To begin, let us consider not electromagnetic waves, but rather sound waves. To be clear, sound waves and electromagnetic waves are completely distinct phenomena. Sound waves are variations in pressure, whereas electromagnetic waves are variations in electric and magnetic fields. However, the mathematics that govern sound waves and electromagnetic waves are very similar, so the analogy provides useful insight. Furthermore, sound waves are intuitive for most people because they are readily observed. So, here we go:

Imagine standing in an open field and that it is completely quiet. In this case, the air pressure everywhere is about 101 kPa (101,000 N/m2 ) at sealevel, and we refer to this as the quiescent air pressure. Sound can be described as the differential air pressure \(p ( x , y , z , t )\), which we define as the absolute air pressure at the spatial coordinates \((x, y, z)\) minus the quiescent air pressure. So, when there is no sound, \(p(x, y, z, t) = 0\). The function p as an example of a scalar field.

Let’s also say you are standing at \(x = y = z = 0\) and you have brought along a friend who is standing at \(x = d\); i.e., a distance d from you along the x axis. Also, for simplicity, let us consider only what is happening along the x axis; i.e., \(p(x, t)\).

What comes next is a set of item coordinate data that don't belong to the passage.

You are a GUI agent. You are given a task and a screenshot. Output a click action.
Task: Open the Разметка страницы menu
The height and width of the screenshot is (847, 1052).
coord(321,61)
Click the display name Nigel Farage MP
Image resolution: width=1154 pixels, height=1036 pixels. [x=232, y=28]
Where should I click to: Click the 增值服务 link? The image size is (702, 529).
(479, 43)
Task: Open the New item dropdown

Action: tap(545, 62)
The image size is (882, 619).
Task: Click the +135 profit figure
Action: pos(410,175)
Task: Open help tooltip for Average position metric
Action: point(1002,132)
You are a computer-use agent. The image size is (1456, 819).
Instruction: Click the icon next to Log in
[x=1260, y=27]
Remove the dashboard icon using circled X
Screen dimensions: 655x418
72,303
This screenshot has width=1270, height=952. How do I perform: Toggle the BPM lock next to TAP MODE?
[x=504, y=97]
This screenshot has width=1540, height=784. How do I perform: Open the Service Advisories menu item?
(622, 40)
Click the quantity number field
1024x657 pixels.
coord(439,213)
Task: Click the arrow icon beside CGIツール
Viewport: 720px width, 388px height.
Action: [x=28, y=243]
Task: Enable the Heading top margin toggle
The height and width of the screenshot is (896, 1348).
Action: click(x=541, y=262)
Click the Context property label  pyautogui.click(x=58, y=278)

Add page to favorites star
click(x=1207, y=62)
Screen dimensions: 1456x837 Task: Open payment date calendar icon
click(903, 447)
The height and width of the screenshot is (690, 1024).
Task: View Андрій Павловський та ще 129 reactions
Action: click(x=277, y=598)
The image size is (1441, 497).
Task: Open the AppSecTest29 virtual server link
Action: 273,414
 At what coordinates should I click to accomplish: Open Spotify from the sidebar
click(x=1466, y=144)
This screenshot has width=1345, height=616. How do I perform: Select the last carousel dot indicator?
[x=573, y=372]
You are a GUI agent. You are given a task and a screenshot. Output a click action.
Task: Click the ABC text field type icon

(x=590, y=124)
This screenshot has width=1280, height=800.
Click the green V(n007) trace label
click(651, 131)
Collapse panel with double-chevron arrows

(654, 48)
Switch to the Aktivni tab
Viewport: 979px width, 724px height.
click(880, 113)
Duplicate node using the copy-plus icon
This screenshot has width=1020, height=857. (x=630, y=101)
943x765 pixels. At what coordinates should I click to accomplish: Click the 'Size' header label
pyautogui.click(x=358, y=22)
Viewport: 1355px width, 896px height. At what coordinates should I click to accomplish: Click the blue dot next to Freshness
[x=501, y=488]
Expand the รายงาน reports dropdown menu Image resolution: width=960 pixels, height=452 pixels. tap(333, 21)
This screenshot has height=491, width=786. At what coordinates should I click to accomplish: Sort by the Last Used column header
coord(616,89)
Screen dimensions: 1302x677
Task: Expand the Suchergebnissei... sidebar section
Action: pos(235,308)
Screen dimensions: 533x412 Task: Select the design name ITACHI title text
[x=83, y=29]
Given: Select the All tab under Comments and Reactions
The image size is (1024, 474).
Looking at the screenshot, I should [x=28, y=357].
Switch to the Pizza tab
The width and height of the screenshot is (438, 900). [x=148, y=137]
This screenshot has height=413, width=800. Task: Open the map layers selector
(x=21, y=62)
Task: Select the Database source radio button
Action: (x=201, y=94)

At \(t = 0\), you clap your hands once. This forces the air between your hands to press outward, creating a region of increased pressure (i.e., \(p > 0\)) that travels outward. As the region of increased pressure moves outward, it leaves behind a region of low pressure where \(p < 0\). Air molecules immediately move toward this region of lower pressure, and so the air pressure quickly returns to the quiescent value, p = 0. The traveling disturbance in p(x, t) is the sound of the clap. The disturbance continues to travel outward until it reaches your friend, who then hears the clap.

At each point in time, you can make a plot of p(x, t) versus x for the current value of t. This is shown in Figure 1.2. At times t < 0, we have simply \(p(x, t) = 0\). A short time after t = 0, the peak pressure is located at slightly to the right of \(x = 0\). The pressure is not a simple impulse because interactions between air molecules constrain the pressure to be continuous over space. So instead, we see a rounded pulse representing the rapid build-up and similarly rapid decline in air pressure. A short time later p(x, t) looks very similar, except the pulse is now further away.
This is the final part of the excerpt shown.